Can wine be made in a keg instead of bottles?

I have made bottles of red wine from grape juice kits before with great results.

However, I am pretty lazy and if it's possible to avoid cleaning/sterilising/filling/corking 30 bottles on brew day then I would love to do so.

I have a couple of top-tap King Kegs I use for real ale brewing, along with a couple of cheap bottom-tap barrels.

Is it possible to make decent red wine in kegs rather than bottles? I assume bottom-tap would be easier as I don't want to carbonate it.

What should I watch out for when trying this?

Topic keg red-wine homebrew

Category Mac


I've successfully made wine in corny kegs and had the wine keep for many years. I use Nitrogen to pressurize the keg, which doesn't dissolve into the beer and provides an inert atmosphere.


It's absolutely possible to do so. The main thing you have to watch out for is oxidation.

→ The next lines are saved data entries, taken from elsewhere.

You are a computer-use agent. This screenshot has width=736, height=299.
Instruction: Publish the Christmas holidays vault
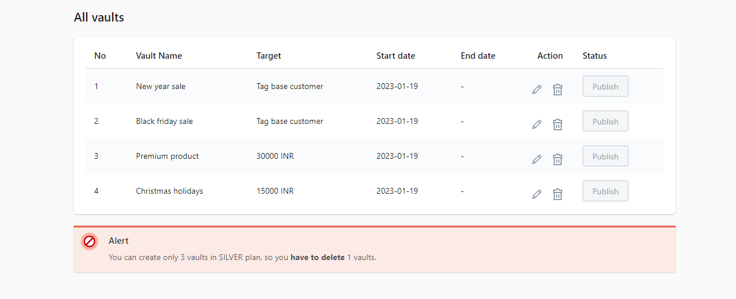[x=605, y=191]
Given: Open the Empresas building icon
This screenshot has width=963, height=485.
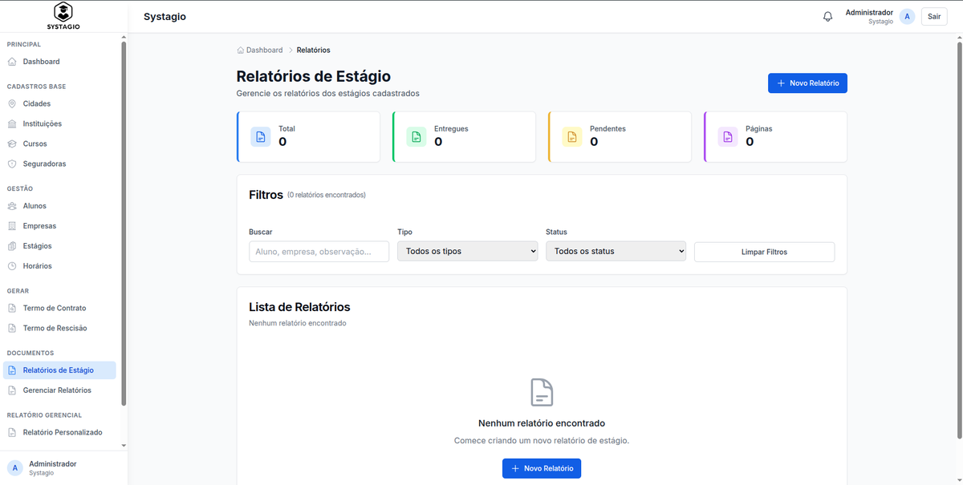Looking at the screenshot, I should point(14,225).
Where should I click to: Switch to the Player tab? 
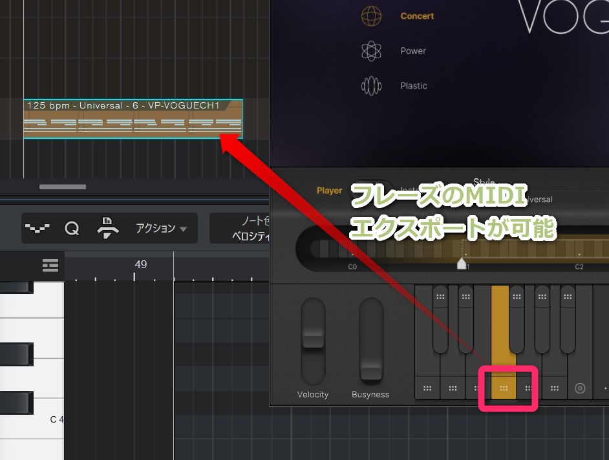(329, 191)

A bottle of wine, once opened, is going to be consumed fast enough for oxidation to not be a problem. A cask/barrel will not (unless you're a true champ at drinking wine). The trick is to introduce an inert atmosphere above the wine as it's dispensed at low enough pressure to not dissolve too much of the gas in the wine. Wineries using this practice during aging employ very-low-pressure nitrogen gas systems (see some examples here). Nitrogen's not really accessible to most homebrewers, so you'd have to make do with a CO2 setup at low pressures to do the same thing.

With bottom-tap kegs, you could try either running an existing CO2 regulator as low as it can go, or using something like a cask-breather, typically used for preventing oxidation when serving cask or real-ale style.

With the top-tap kegs, you'd have to see how much pressure you need to dispense. If it's too high, you might pick up carbonation in your wine. So this might not be a great option.

Hope that helps out a bit.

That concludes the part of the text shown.